-- WHAT TO DO --
Name every type of operator that the Swift operators text says Swift has, and give the text's description of where each one's symbols go.

-- ARTICLE --
----

How to Find the Operator Definition in Swift

How can I find the operator definition in Swift?

Update for Xcode 13: Unfortunately, this does not work in Xcode 13 anymore. There is currently no way to “jump” to the definition of an operator.

Previous answer for Xcode 11: You can select the operator in the Xcode source editor, and choose "Navigate -> Jump to definition" from the menu, or press CMD+CTRL+J.

(This was broken in Xcode 10, but works again in Xcode 11, which is currently in beta.)

What does the ?= operator do in Swift?

This question is a quite interesting topic in Swift language.

In other programming languages, it is closed to operator overloading whereas in Swifty terms, it is called Custom Operators. Swift has his own standard operator, but we can add additional operator too. Swift has 4 types of operators, among them, first 3 are available to use with custom operators:

• Infix: Used between two values, like the addition operator (e.g. 1 + 2)
• Prefix: Added before a value, like the negative operator (e.g. -3).
• Postfix: Added after a value, like the force-unwrap operator (e.g. objectNil!)
• Ternary: Two symbols inserted between three values.

Custom operators can begin with one of the ASCII characters /, =, -, +, !, *, %, <, >, &, |, ^, ?, or ~, or one of the Unicode characters.

New operators are declared at a global level using the operator keyword, and are marked with the prefix, infix or postfix modifiers:

Here is a sample example in the playground[Swift 4].

 infix operator ?=

 func ?= (base: inout String, with: String)
  {
     base = base + " " + with
  }

  var str = "Stack"
  str ?= "Overflow"
  print(str)

Output:

Stack Overflow

Please check the topic name Advanced operator in apple doc.

How can I get access or overridden the = operator in Swift?

You can not override the assignment operator (=), from the Swift Programming Language book

NOTE
It isn’t possible to overload the default assignment operator (=). Only the compound assignment operators can be overloaded. Similarly, the ternary conditional operator (a ? b : c) can’t be overloaded.

Quote from this chapter

Difference between == and ===

In short:

== operator checks if their instance values are equal, "equal to"

=== operator checks if the references point the same instance, "identical to"

----

-- DATA --
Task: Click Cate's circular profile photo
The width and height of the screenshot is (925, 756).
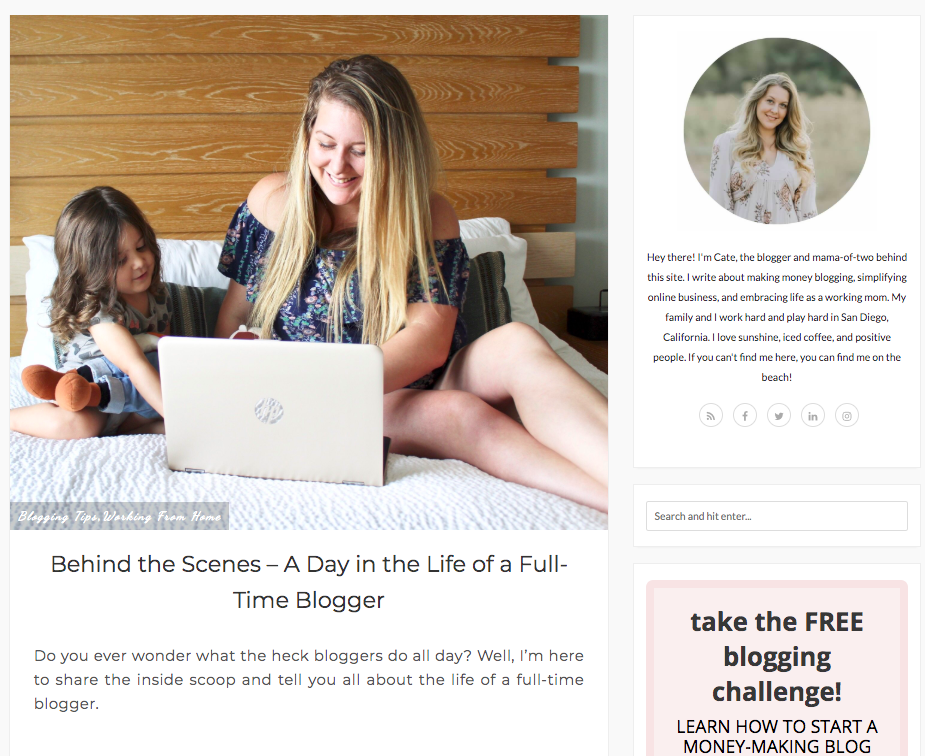Action: pyautogui.click(x=776, y=131)
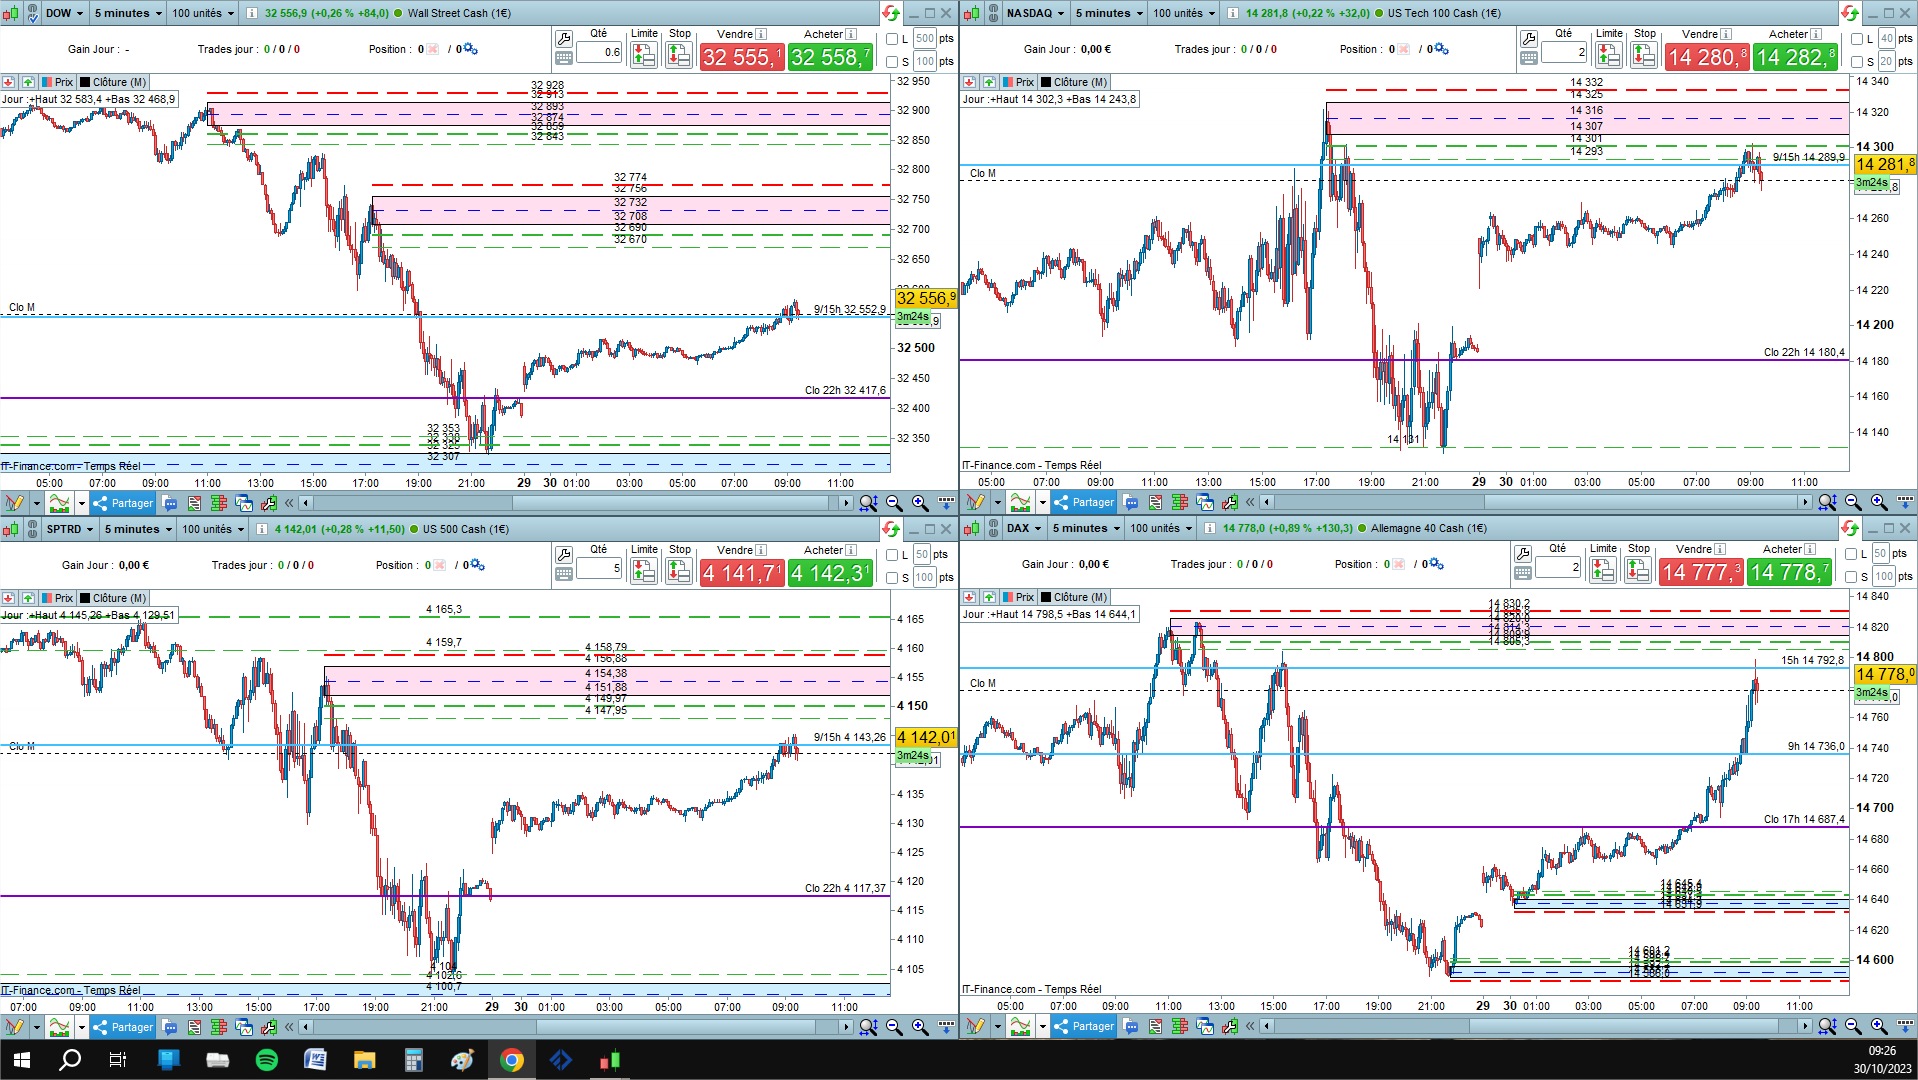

----

-- FULL ANSWER --
- Infix: used between two values (e.g. 1 + 2)
- Prefix: added before a value (e.g. -3)
- Postfix: added after a value (e.g. objectNil!)
- Ternary: two symbols inserted between three values